Sipping one-of-a-kind “beer schnapps” in a copper-and-wood paneled tasting room that distillers John Abbot Young and Howard “H.K.” Wallace of Longtucky Spirits designed and built themselves, Young tells me: “it all started with our family.”

The two men, now in their mid-30s, laugh often and easily as they tell me a story of brewers turned distillers, Floridians turned Coloradans, memories turned spirits. For a distillery predicated on stories, it’s no surprise they describe their spirits as “stories in a bottle,” capturing the commingling of past, future, and fantasy contained in each.

One story begins with the passing of Wallace’s father in 2010 and Young’s mother in 2013. The two long-time best friends decided, after reckoning with the shortness of life and seeking a way to honor their late parents, to start a distillery in Longmont, Colorado.

“It started as a means to carry on our parents’ spirits with our spirits. We made rum because it was my mother’s favorite, and whiskey because it was a favorite of [Wallace’s] father,” Young says.

This and many other “stories in a bottle” now occupy a range of glasses, cans, and mason jars strewn across the distillery and tasting room.

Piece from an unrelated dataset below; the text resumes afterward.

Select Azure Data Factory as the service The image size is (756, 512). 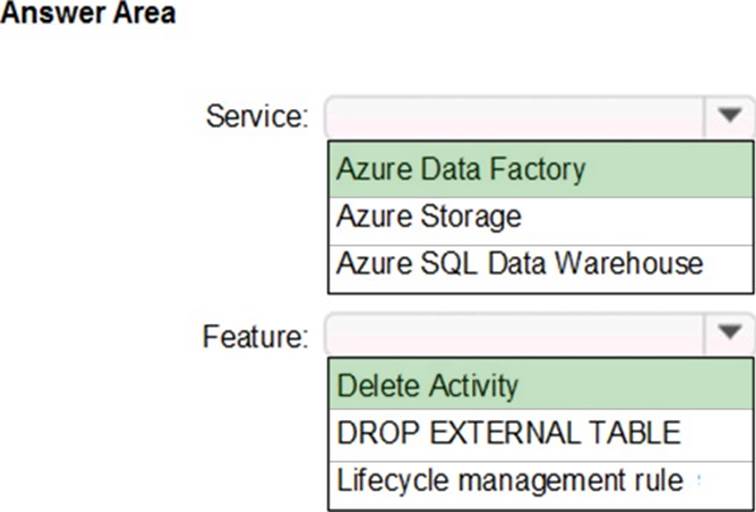pos(461,169)

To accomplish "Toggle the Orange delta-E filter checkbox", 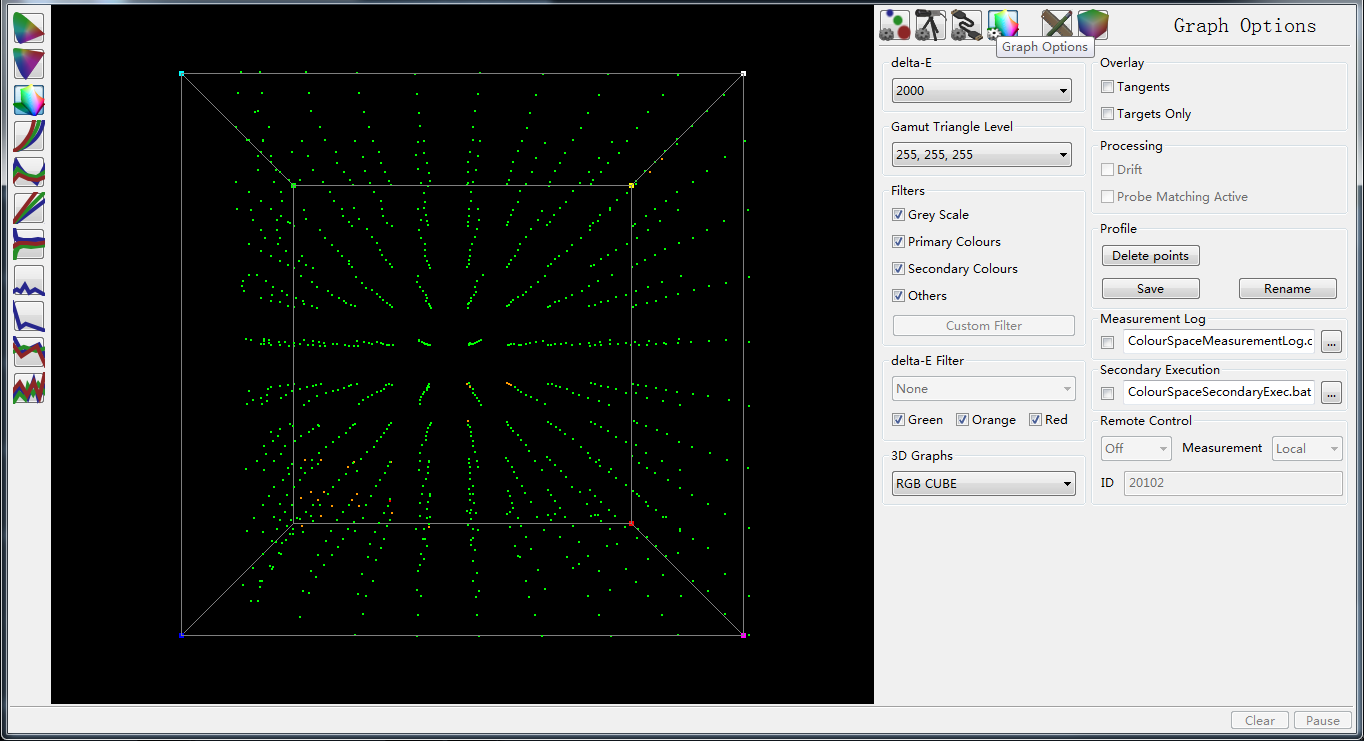I will click(x=962, y=420).
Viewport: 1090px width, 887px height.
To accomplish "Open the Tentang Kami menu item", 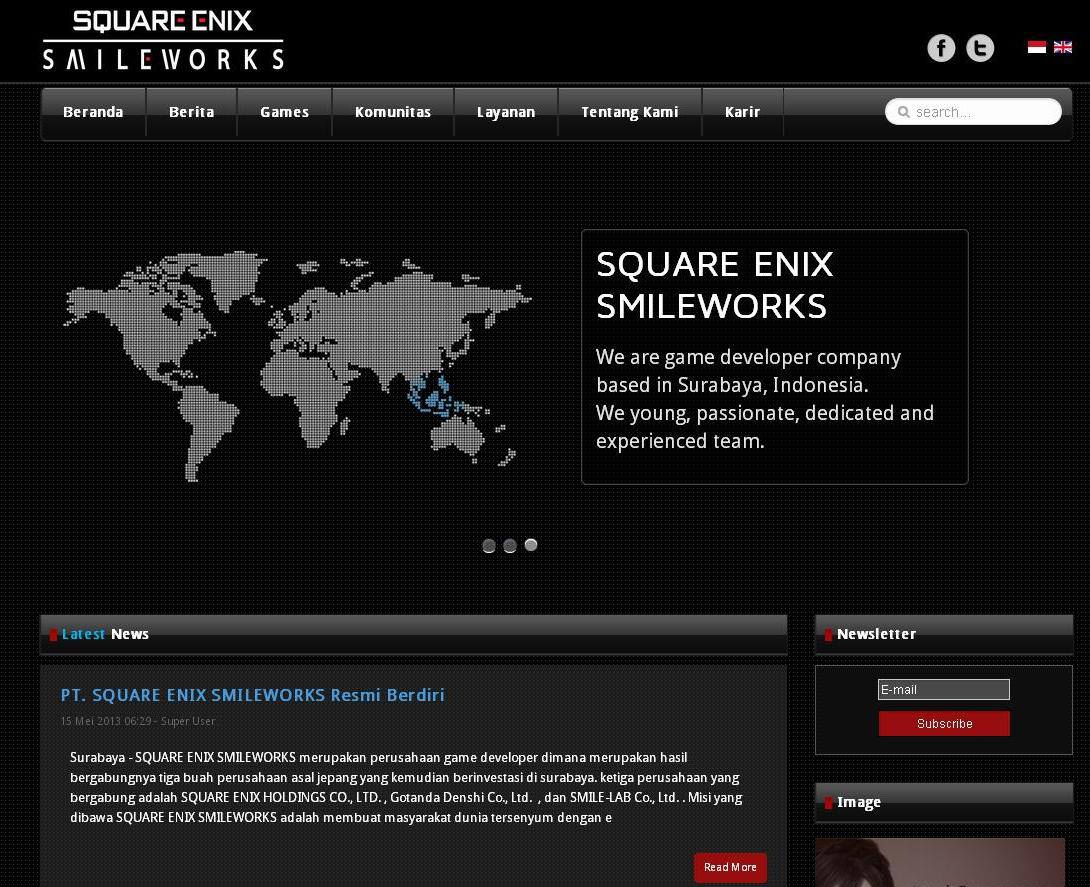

“It’s all botany,” Wallace tells me, regarding the copper potstills he welded himself with pride. The distilling room has the air of a chemistry lab, and Wallace’s giddiness is tangible as he lets me sample vanilla beans soaking in rum, Palisade peach pits marinating in brandy, and a mason jar full of Fernet he and his bartenders have been creating. It’s the natural curiosity apparent in both distillers that has lead them to create an incomparable range of spirits. Longtucky’s gin, which boasts lavender undertones, is their most medaled; they’ve made beer schnapps and canned cocktails; Amaro and moonshine; cinnamon whiskey and sugar beet rum. Bartenders at the distillery’s tasting room are encouraged to experiment with their own concoctions, too, and have produced bartenders’ series along with complex canned cocktails.

“We wanted [the distillery] to be about this community, not just about us. We have a great origin story, but these products are a reflection of the land and this is a celebration of Longmont,” Young says.

Pouring me a sample of “The Last Waltz” at the hand-crafted copper bar, Wallace tells me another “story in a bottle”: when Black Canyon spirits was about to go out of business last year, its head distiller offered Wallace and Young the chance to buy his remaining 30 barrels of bourbon (each hand-carved with whimsical illustrations ranging from tall ships to hot air balloons to fanciful creatures). Determined not to let the barrels go to waste but strapped for cash, Wallace and Young rallied their contingent of 30 community supporters and convinced each one to sponsor a barrel. Those remaining barrels are now bottled as “The Last Waltz,” Longtucky’s first bourbon (their in-house bourbon, along with their rye, comes out next month).

It turns out that Longtucky’s origin story has been distilled into a simultaneous celebration of heritage and innovation, old home and new home, traditional spirits and creative interpretations. At its heart, Longtucky is an homage to both its distillers’ families and adopted community. They manage to unify disparate interests, like how the oranges in their Amaro come from the distillers’ home state of Florida, while the sugar beets in their rum-interpretation come from just five miles down the road. Most importantly, they’ve created a space that strives to be unpretentious and welcoming, accessible to everyone from whiskey aficionados to cocktail newbies.

“Hospitality is engrained in our Southern families, and this space is supposed to be a celebration of that,” says Young.

“This is where we come from,” Wallace adds. “We’re just a couple of Florida boys who moved out here and decided to stay.”